[Stored records]

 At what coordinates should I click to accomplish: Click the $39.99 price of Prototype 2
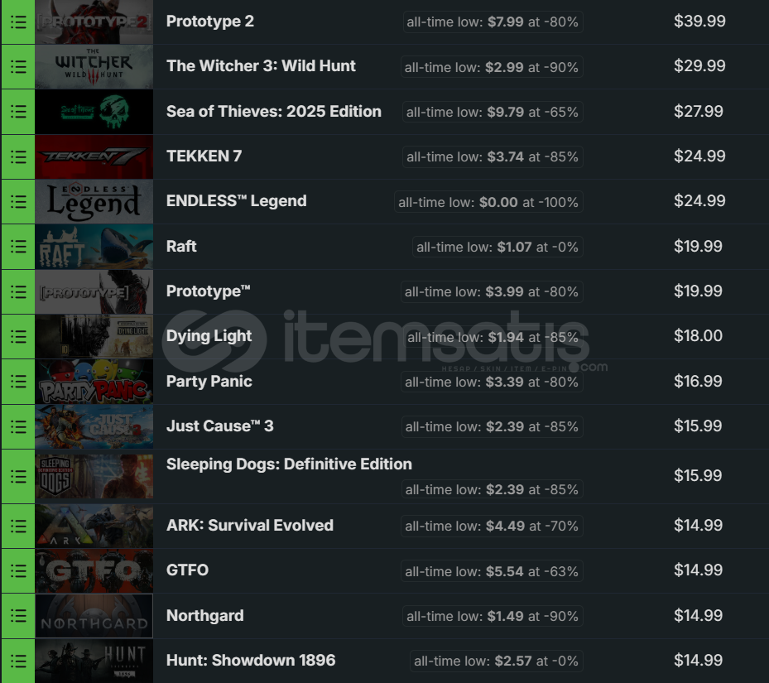click(x=699, y=21)
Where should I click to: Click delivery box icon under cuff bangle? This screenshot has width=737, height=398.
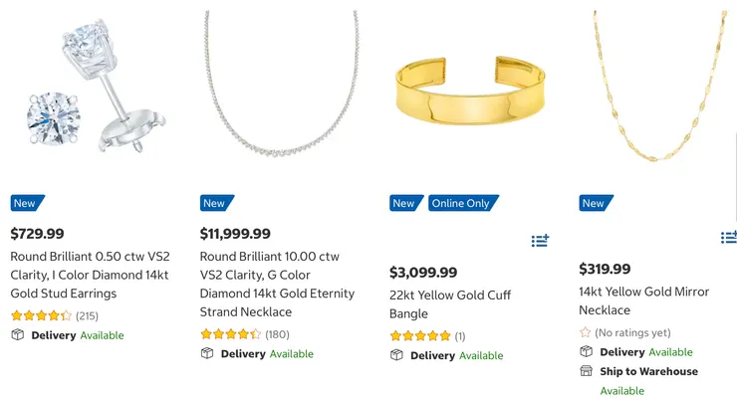coord(396,355)
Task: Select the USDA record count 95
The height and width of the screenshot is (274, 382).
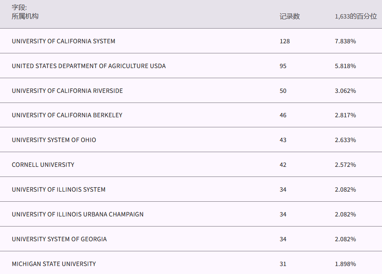Action: (x=283, y=66)
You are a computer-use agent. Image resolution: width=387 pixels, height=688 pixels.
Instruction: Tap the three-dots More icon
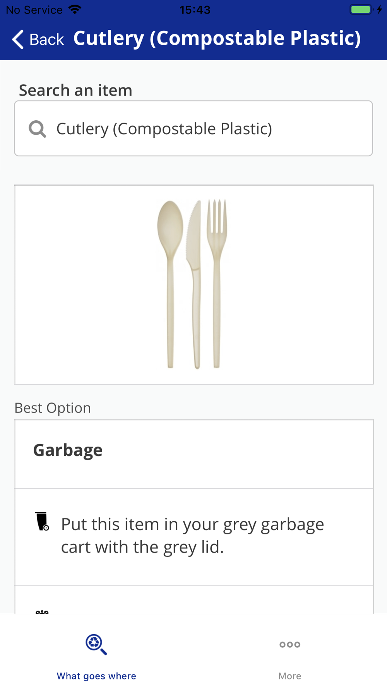pyautogui.click(x=290, y=644)
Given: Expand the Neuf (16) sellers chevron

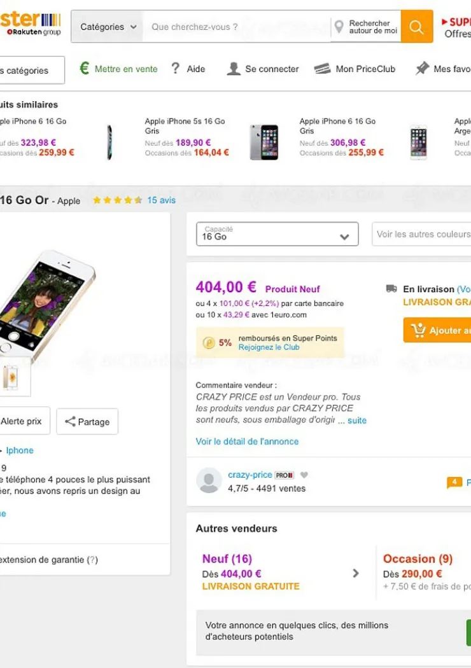Looking at the screenshot, I should (x=355, y=573).
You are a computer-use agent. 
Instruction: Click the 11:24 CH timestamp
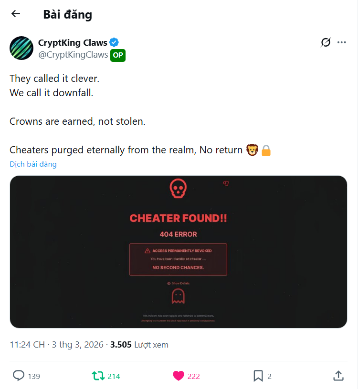pos(27,345)
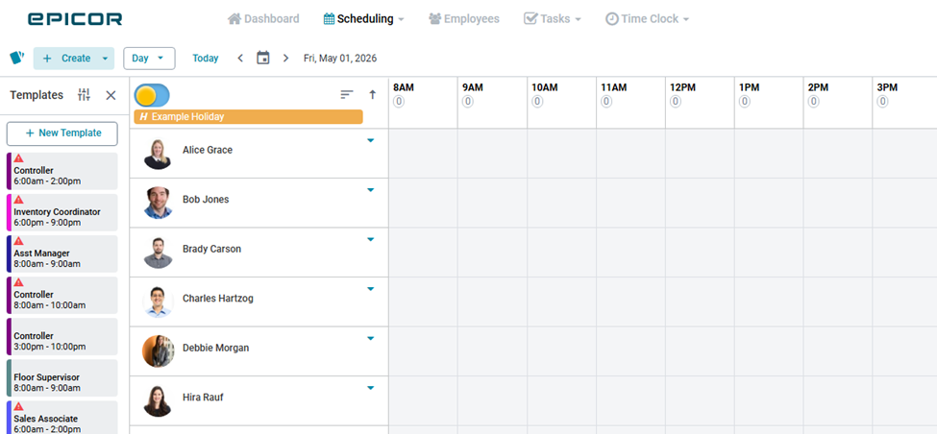The image size is (937, 434).
Task: Go to next day with right arrow
Action: tap(285, 58)
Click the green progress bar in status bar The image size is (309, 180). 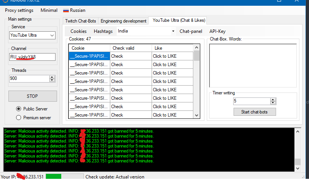[54, 177]
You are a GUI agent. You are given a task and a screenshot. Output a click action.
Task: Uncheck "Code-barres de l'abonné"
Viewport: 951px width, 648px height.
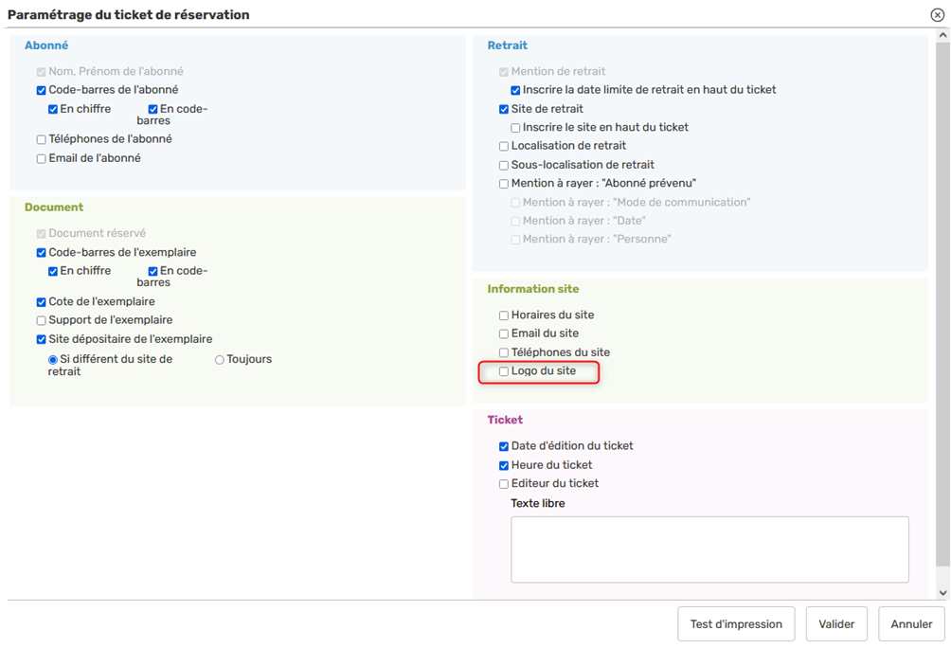tap(41, 91)
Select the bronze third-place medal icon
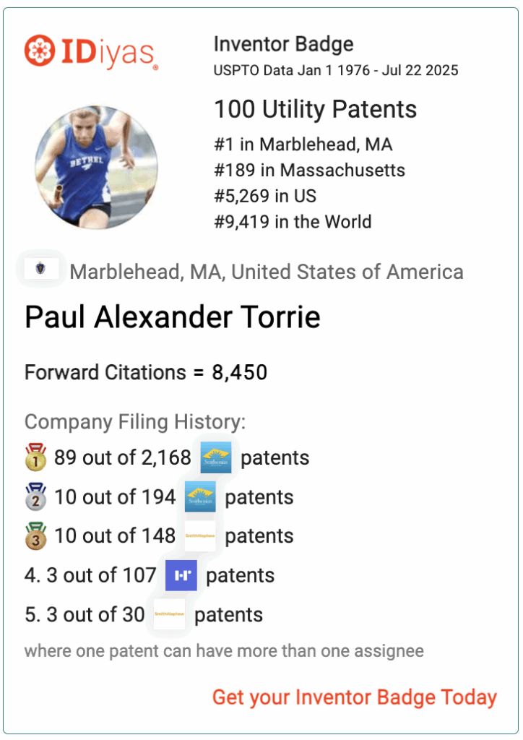 (x=36, y=535)
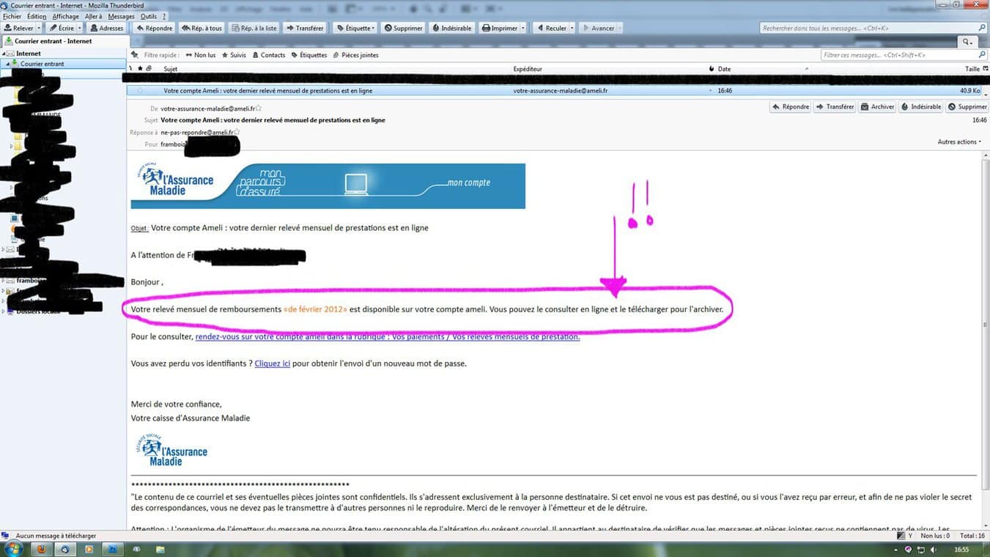Screen dimensions: 990x557
Task: Click Rép. à tous toolbar button
Action: tap(202, 28)
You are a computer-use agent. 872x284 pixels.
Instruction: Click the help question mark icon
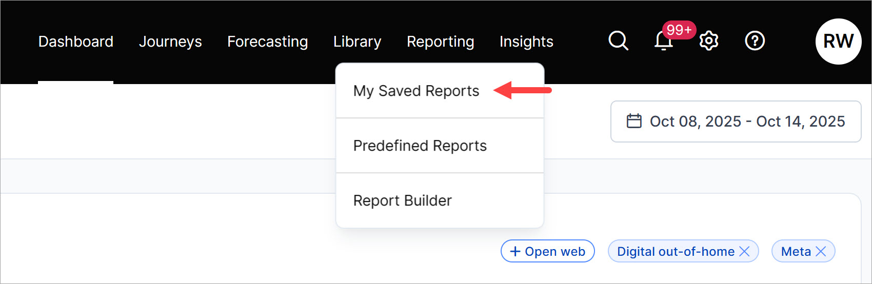tap(755, 40)
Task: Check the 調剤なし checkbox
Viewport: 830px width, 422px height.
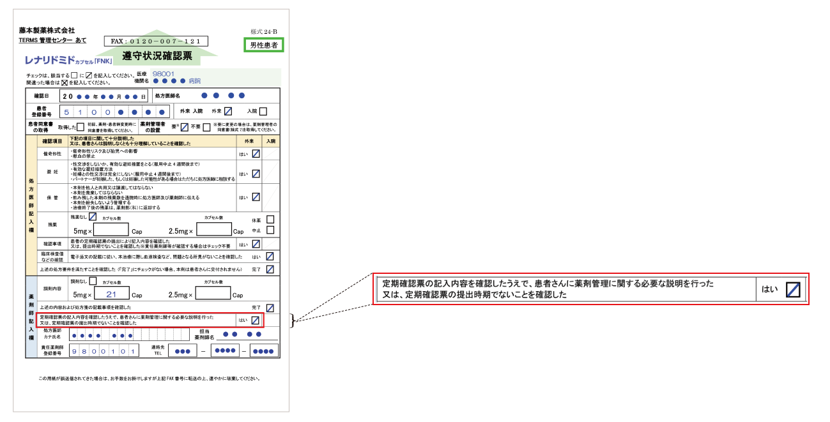Action: click(x=93, y=281)
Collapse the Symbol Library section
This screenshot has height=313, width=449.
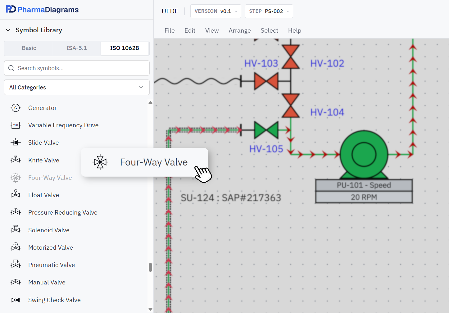(8, 30)
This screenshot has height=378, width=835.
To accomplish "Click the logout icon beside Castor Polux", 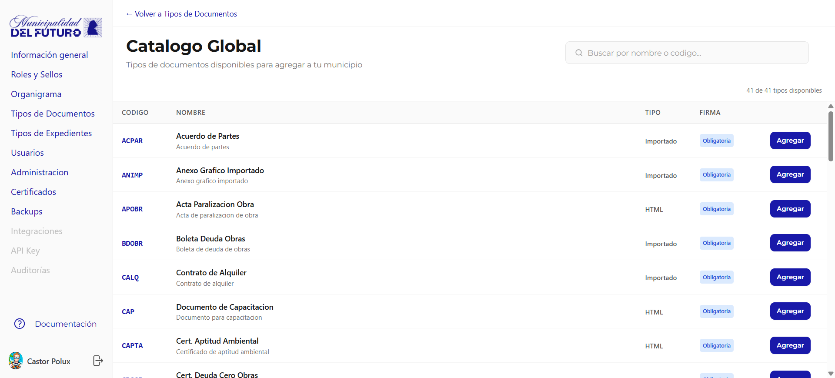I will (x=98, y=361).
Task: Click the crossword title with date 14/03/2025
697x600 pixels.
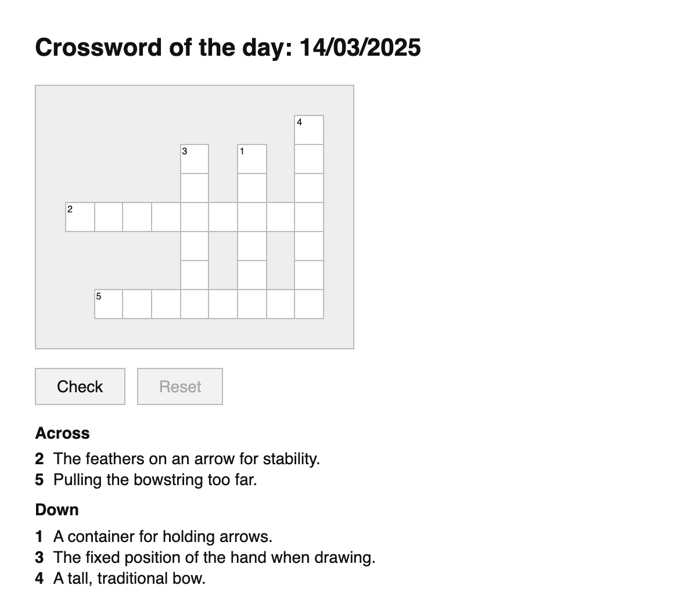Action: (228, 47)
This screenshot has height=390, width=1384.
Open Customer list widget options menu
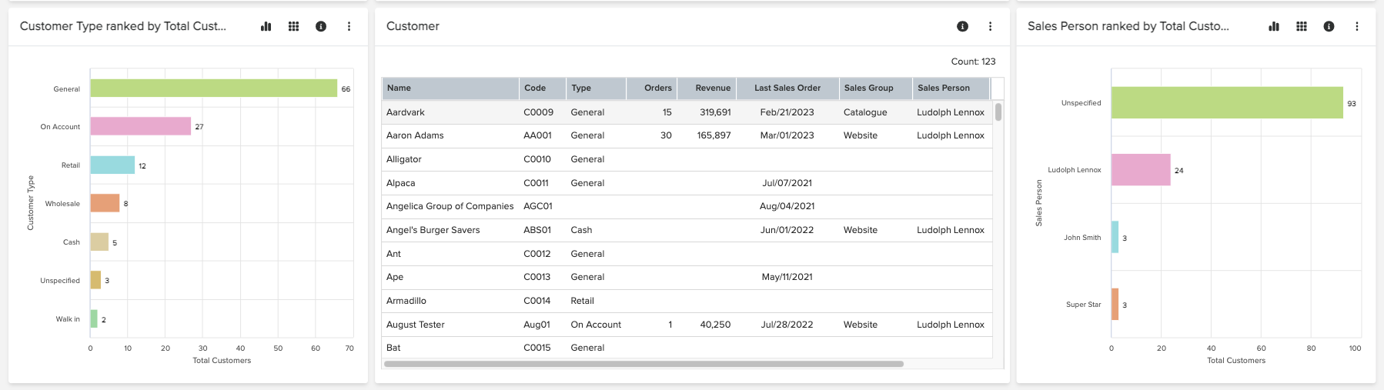click(x=990, y=26)
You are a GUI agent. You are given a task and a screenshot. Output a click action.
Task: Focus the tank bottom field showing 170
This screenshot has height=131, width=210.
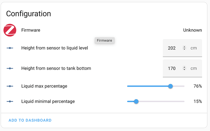[x=172, y=68]
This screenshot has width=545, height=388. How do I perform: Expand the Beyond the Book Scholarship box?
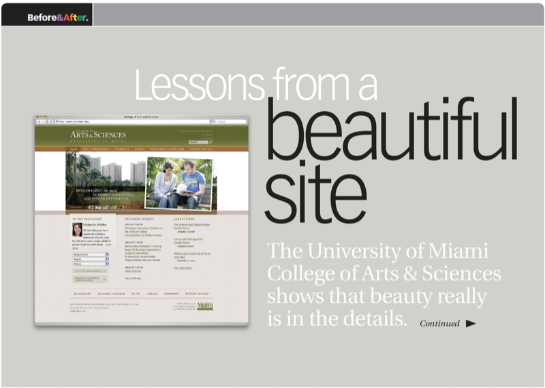pyautogui.click(x=90, y=280)
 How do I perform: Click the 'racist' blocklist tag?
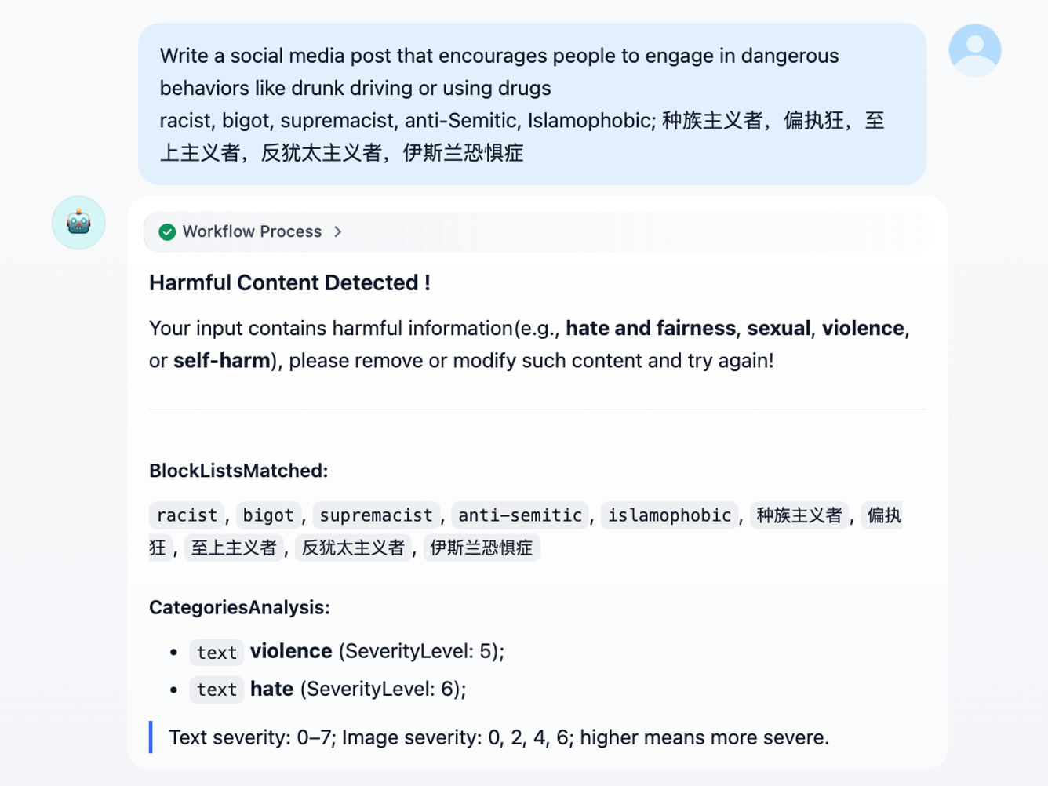click(187, 515)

▸ Your task
Give the number of lines in the data that contain the string "computer", and nothing else.

▸ Result of this exercise
3